The present disclosure provides methods of generating ectopic tissue in or around a FALC. In certain embodiments, the method for generating ectopic tissue can comprise introducing a cell, e.g., a hepatocyte or a kidney cell, into a FALC of a subject to form an ectopic tissue, e.g., an ectopic liver tissue or an ectopic kidney tissue. In certain embodiments, the methods for generating an ectopic tissue can comprise introducing a cell in a lymph node of the subject. In certain embodiments, the methods of the present disclosure can be used to treat a medical condition and/or disorder (e.g., pathology, disease, syndrome) which may benefit from the generation of the ectopic tissue. For example, but not by way of limitation, the subject can be suffering from a disease or disorder such as, but not limited to, liver disease and/or failure or kidney disease and/or failure.

In certain embodiments, the subject can be human or non-human. Non-limiting examples of non-humans include non-human primates, dogs, cats, horses, mice, rats, hamsters, rabbits, swine, etc. In certain embodiments, the subject is human.

In certain embodiments, the cells to be grafted into the FALCs of a subject can be human cells, non-human cells or both. In certain embodiments, the cells are human cells. In certain embodiments, human cells can be grafted into the FALCs, or a region that contains FALCs, of a non-human subject, e.g., mouse.

■ EXCERPTED DATA:
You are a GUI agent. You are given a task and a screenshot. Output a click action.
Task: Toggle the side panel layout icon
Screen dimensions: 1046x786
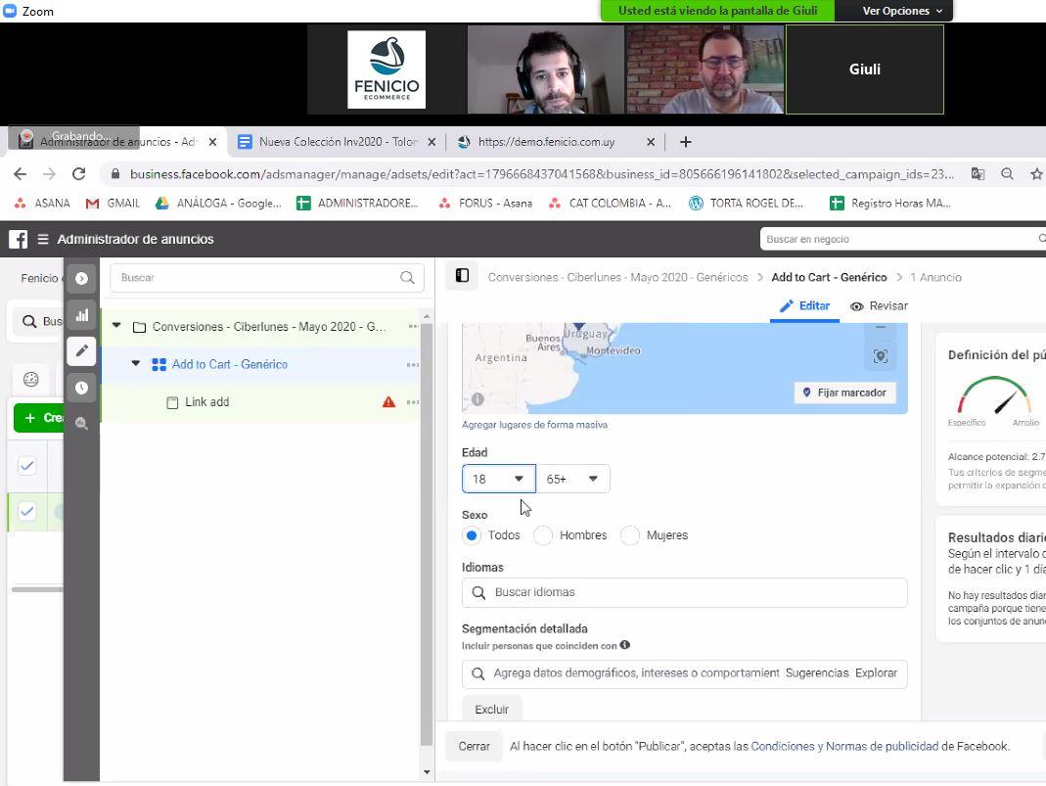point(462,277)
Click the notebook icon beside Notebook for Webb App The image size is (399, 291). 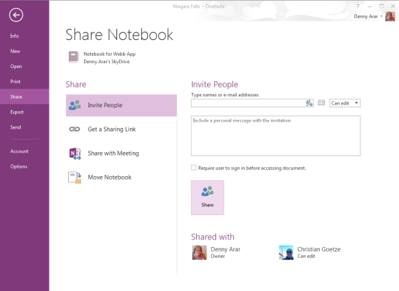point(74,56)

* * *

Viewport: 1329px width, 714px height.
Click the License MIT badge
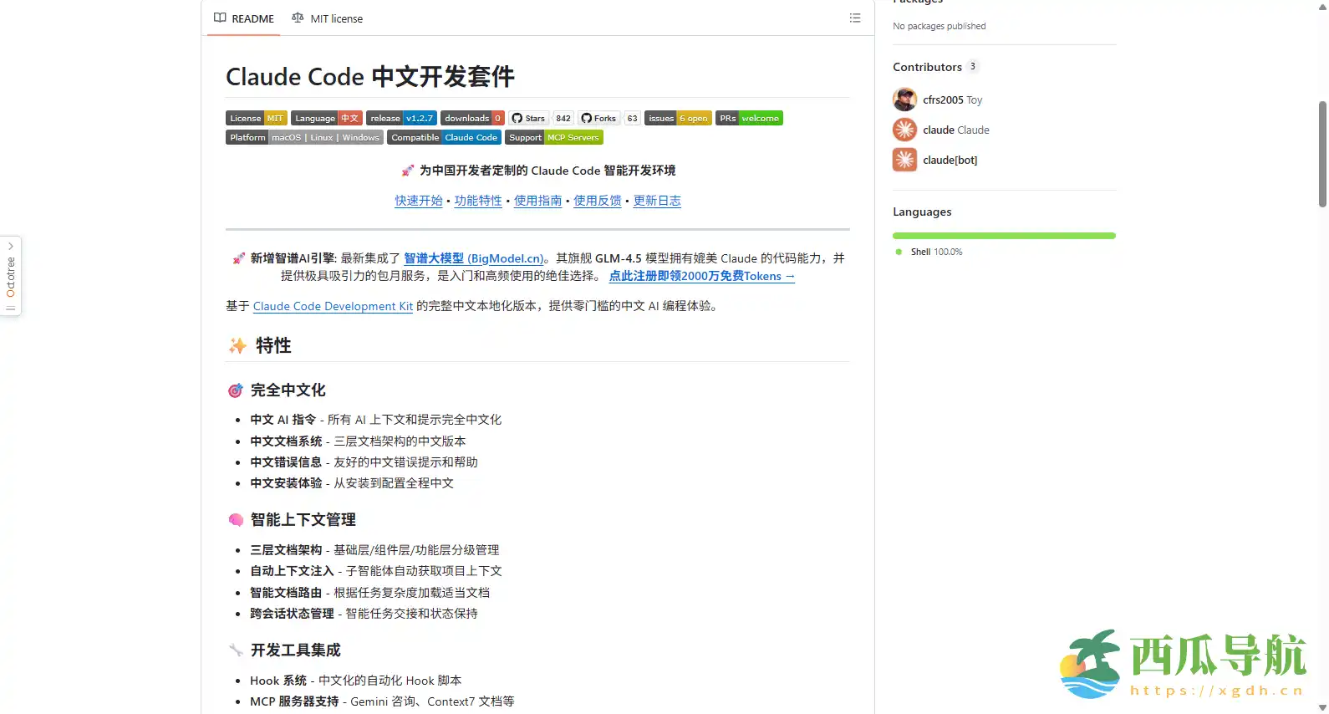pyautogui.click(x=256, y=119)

■ TASK PROMPT:
Copy word for word the part of the ectopic tissue text starting at "In certain embodiments, the subject can" and ending at "subject, e.g., mouse.".

■ SOLUTION:
In certain embodiments, the subject can be human or non-human. Non-limiting examples of non-humans include non-human primates, dogs, cats, horses, mice, rats, hamsters, rabbits, swine, etc. In certain embodiments, the subject is human.

In certain embodiments, the cells to be grafted into the FALCs of a subject can be human cells, non-human cells or both. In certain embodiments, the cells are human cells. In certain embodiments, human cells can be grafted into the FALCs, or a region that contains FALCs, of a non-human subject, e.g., mouse.